** Opening Dataset records block **

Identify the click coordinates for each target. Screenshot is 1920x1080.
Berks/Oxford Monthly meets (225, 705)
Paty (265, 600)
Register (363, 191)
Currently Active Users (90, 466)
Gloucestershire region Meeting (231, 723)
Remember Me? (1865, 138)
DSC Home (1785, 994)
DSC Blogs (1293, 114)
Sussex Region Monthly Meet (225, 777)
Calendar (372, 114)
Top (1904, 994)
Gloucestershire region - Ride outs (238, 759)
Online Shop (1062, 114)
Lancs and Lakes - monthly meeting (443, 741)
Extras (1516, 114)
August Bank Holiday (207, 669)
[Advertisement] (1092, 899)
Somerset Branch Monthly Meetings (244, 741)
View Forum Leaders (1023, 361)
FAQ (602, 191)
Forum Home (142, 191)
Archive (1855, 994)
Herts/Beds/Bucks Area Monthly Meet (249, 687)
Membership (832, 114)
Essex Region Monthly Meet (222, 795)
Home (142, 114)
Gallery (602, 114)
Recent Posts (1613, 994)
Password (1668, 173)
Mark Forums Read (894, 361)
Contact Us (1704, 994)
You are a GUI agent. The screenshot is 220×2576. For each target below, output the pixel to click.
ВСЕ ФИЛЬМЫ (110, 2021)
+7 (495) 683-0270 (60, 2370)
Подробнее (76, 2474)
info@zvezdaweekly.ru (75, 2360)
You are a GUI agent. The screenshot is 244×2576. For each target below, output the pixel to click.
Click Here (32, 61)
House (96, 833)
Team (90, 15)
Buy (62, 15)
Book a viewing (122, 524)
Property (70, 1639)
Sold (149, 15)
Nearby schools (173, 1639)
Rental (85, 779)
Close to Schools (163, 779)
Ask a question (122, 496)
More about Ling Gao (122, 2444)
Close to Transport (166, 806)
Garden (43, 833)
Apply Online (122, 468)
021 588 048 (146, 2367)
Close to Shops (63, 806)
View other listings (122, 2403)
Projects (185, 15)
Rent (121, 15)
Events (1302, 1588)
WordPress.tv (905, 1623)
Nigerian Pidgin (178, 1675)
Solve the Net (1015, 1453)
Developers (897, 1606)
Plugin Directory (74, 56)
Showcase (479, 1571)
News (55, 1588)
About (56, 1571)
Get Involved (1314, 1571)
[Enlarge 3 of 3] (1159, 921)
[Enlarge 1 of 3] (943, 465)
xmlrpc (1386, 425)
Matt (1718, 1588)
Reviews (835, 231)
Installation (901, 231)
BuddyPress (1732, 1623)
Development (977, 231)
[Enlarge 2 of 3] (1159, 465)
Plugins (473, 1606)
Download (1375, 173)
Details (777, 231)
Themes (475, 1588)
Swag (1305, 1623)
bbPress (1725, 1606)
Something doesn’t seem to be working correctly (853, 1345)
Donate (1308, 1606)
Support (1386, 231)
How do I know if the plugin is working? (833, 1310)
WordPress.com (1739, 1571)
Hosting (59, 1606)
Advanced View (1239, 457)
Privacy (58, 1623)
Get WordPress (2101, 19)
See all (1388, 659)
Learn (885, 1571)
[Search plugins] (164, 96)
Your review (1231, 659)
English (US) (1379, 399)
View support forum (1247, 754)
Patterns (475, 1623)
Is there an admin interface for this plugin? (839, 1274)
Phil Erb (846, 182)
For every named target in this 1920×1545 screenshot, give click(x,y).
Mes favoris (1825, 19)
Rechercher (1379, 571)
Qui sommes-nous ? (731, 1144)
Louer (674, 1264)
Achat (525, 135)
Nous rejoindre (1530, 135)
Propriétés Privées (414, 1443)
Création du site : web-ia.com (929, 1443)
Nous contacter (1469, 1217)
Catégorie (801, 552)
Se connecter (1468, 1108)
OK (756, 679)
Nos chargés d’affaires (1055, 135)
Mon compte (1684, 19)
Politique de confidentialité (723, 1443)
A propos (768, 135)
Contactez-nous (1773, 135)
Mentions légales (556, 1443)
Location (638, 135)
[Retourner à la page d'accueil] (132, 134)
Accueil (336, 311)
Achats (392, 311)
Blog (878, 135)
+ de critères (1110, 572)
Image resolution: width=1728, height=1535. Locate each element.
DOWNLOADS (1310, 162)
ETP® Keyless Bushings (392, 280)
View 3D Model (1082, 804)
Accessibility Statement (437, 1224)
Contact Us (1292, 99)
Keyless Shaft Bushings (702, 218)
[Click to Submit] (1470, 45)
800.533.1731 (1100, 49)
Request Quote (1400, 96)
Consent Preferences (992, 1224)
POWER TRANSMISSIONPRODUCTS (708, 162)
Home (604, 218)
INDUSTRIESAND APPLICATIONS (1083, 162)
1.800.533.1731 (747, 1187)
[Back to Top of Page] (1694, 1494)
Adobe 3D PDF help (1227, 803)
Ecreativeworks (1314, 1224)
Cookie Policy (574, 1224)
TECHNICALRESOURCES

** Closing Dataset records block **

• **Aim of the task**: If a line in the records contains "output", report it.

• **Task solution**:
You are a GUI agent. The screenshot is 220×2576. For each target below, output the pixel to click.
You are a GUI agent. The screenshot is 244×2576. For each target below, output the pixel to click.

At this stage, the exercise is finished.